EXERCISE MATERIALS
"""
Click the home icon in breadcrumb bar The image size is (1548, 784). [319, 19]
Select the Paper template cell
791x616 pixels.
"""
"""
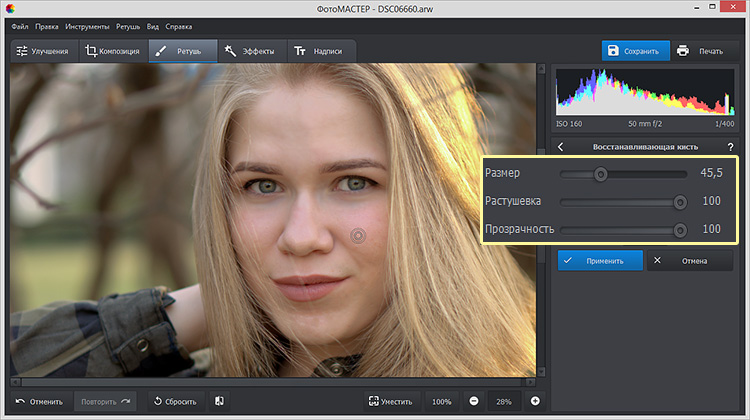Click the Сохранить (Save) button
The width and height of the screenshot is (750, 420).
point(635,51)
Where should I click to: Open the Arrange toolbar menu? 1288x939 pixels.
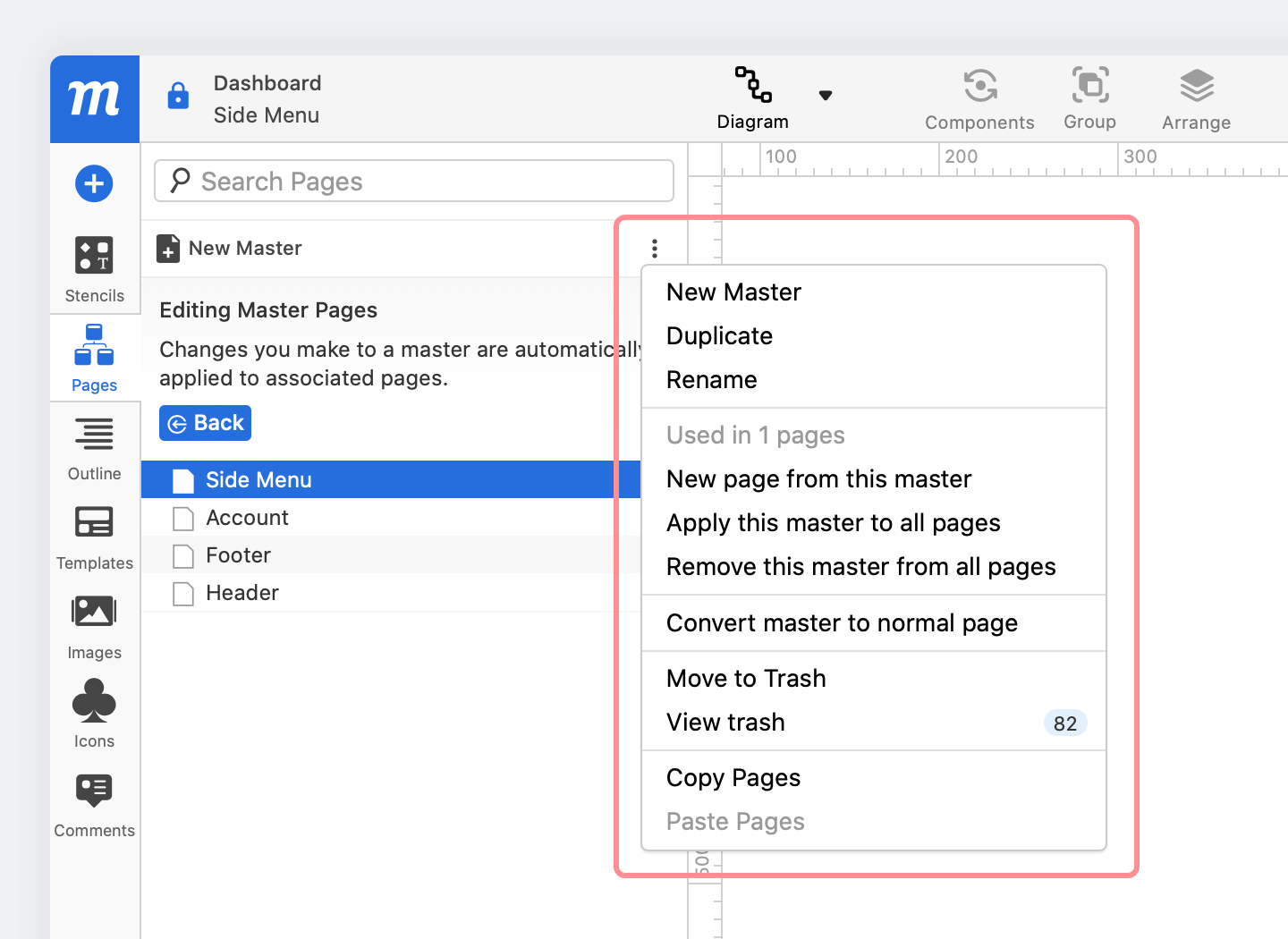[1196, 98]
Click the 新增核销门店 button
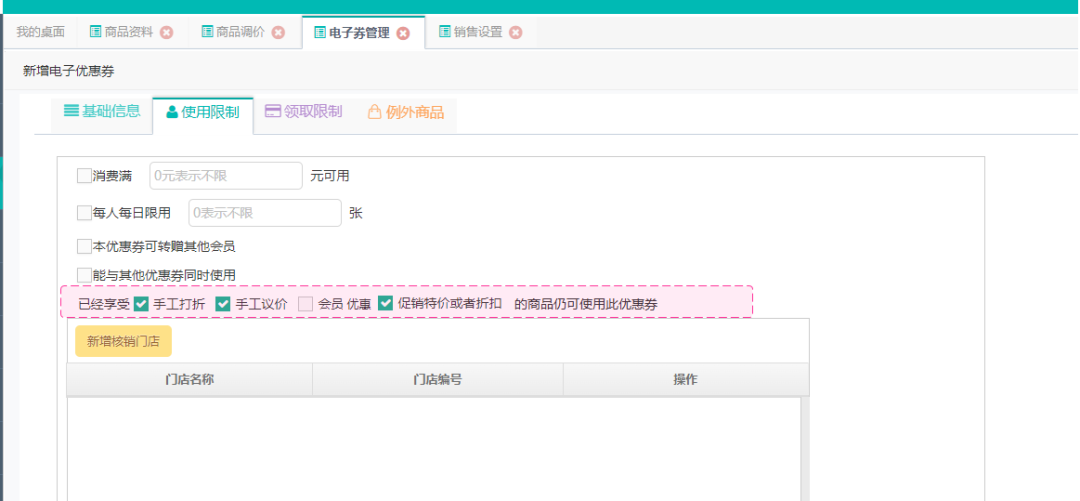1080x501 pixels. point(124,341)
"""
"""
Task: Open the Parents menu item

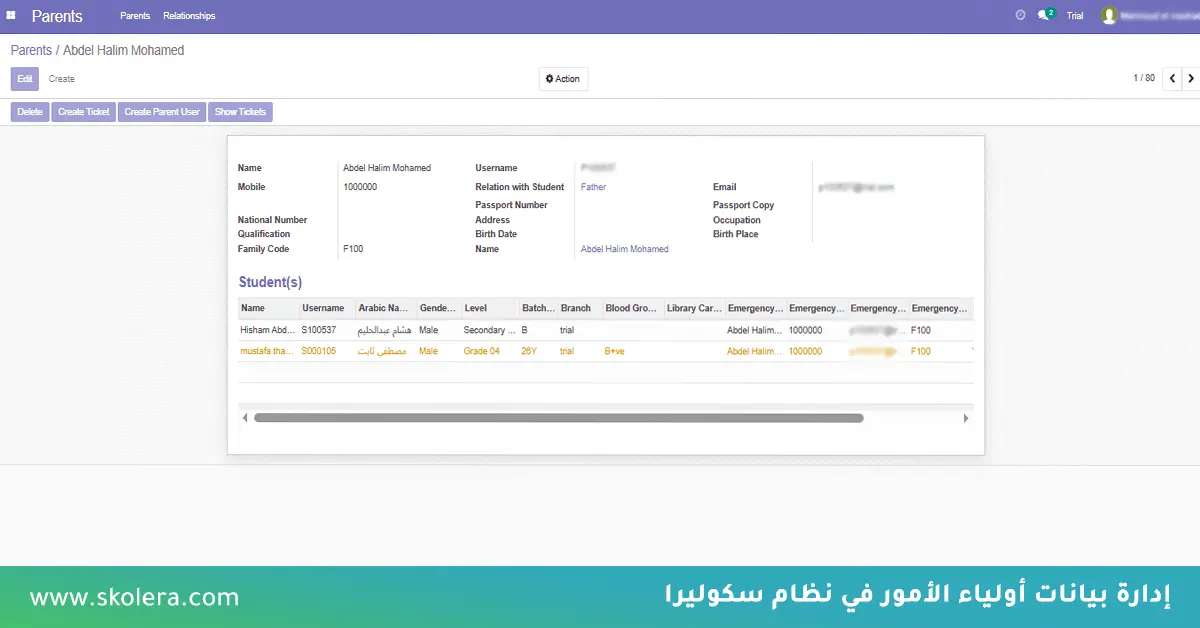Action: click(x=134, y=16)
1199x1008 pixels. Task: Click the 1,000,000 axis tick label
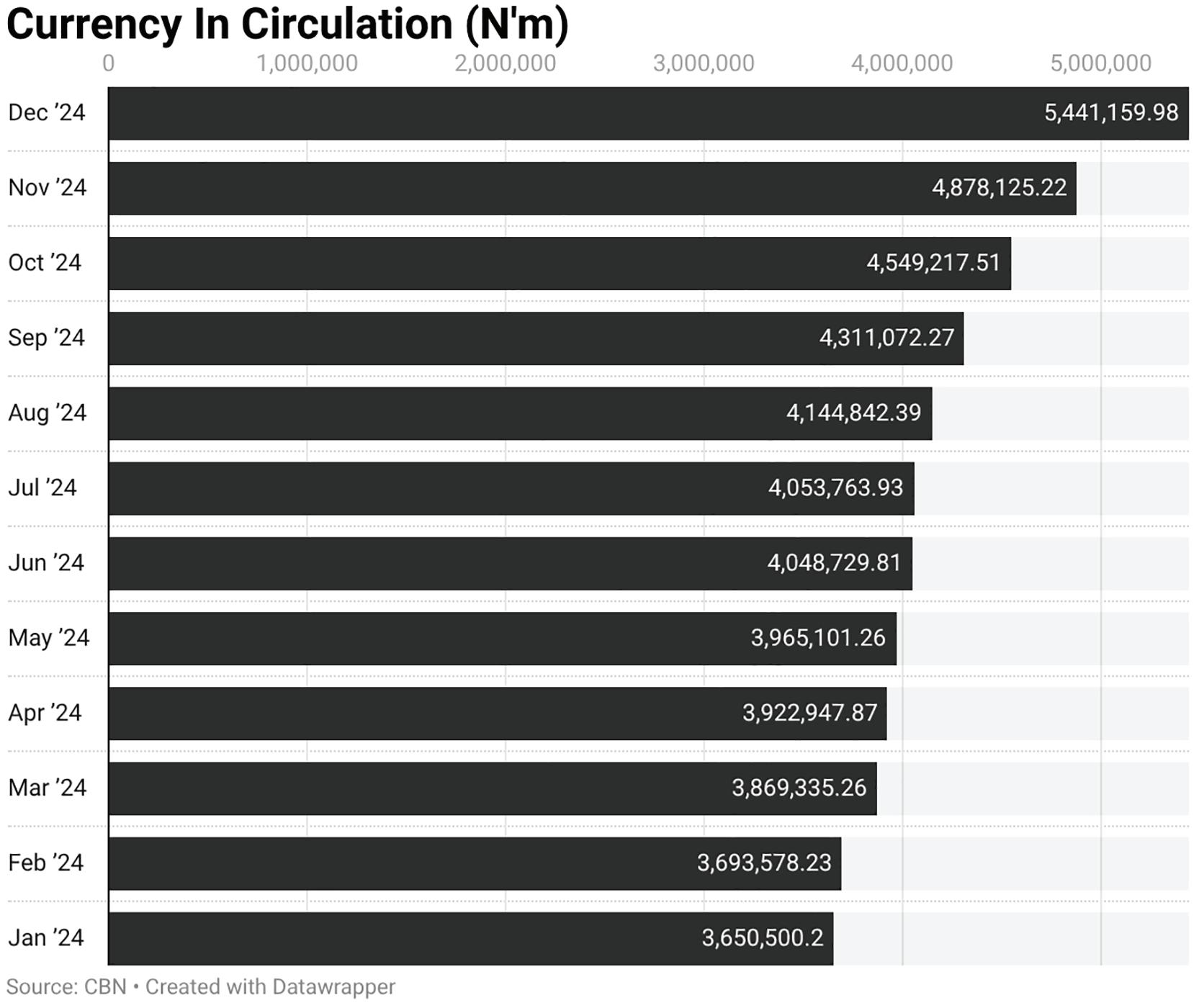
"""
EXERCISE AIM
Please copy the lines above from the line with "Click the home" up to and including the line with "791x616 pixels.", exactly as written and with nothing else.

RESULT
Click the home icon in breadcrumb bar The image size is (1548, 784). [319, 19]
Select the Paper template cell
791x616 pixels.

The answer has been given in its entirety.